* **SUPPLIED RECORDS**
*****
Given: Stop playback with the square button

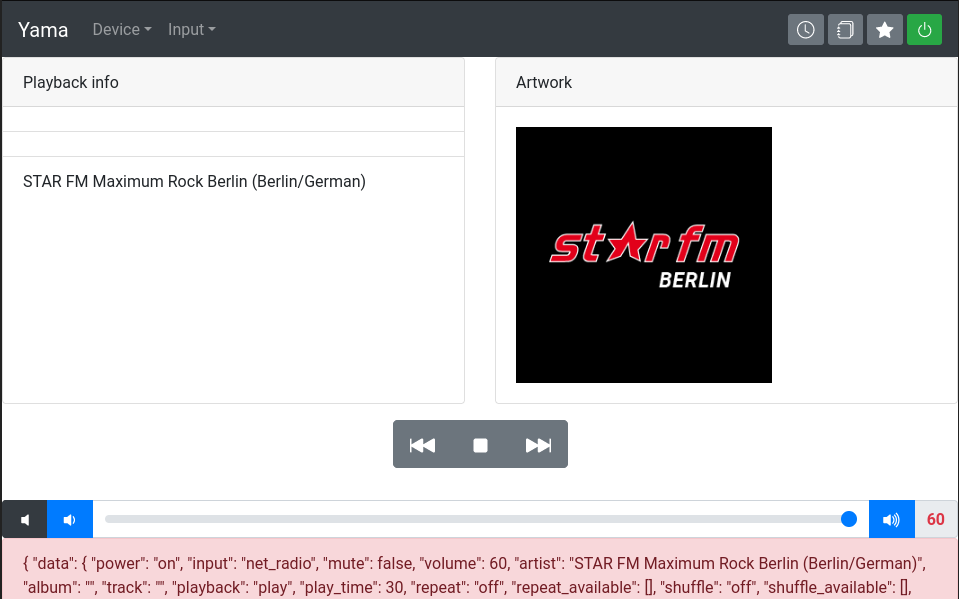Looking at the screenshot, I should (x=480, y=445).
*****
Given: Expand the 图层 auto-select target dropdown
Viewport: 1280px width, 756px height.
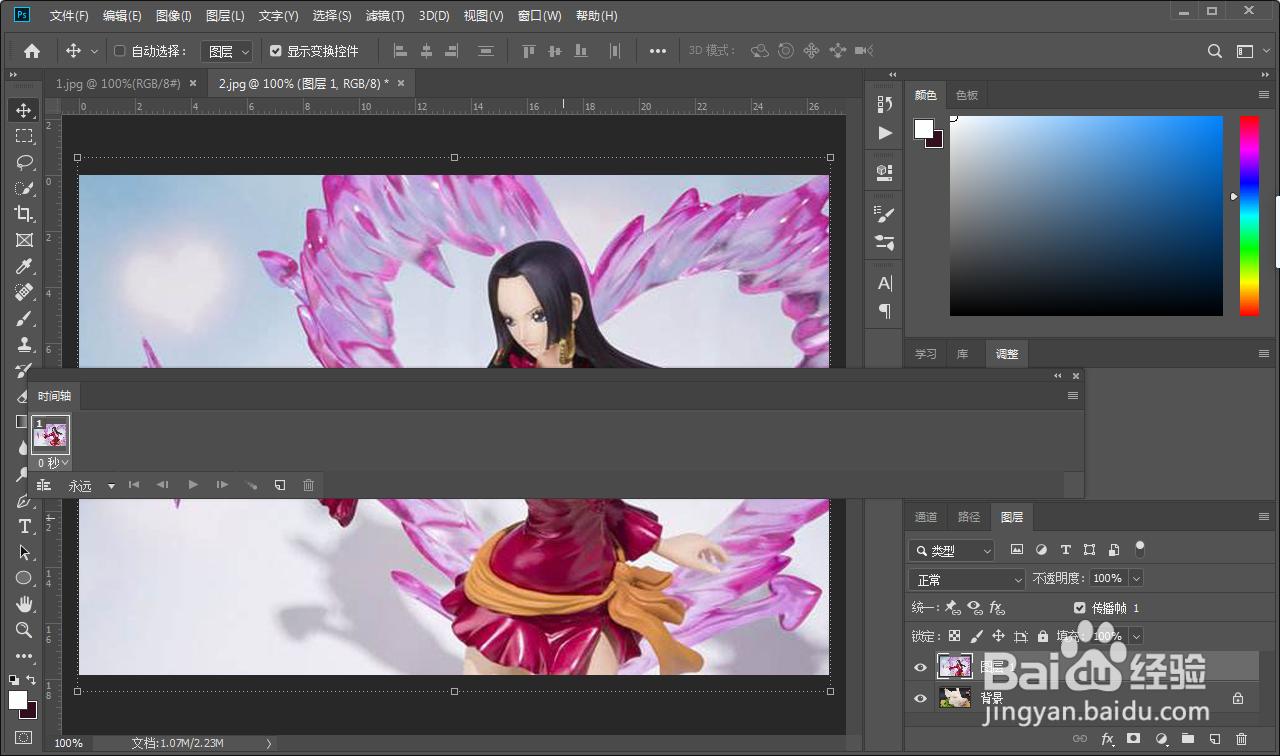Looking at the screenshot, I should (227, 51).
*****
* **YOUR OBJECTIVE**
Output the entries from the line with "Given: Expand the" to the line with "Looking at the screenshot, I should (227, 51)." as a two-column CSV headed instruction and location. Give one row per entry, with each value in a single quoted field and line breaks turned into spaces, and leave the pictures out.

* **TASK RESPONSE**
instruction,location
"Given: Expand the 图层 auto-select target dropdown Viewport: 1280px width, 756px height.","Looking at the screenshot, I should (227, 51)."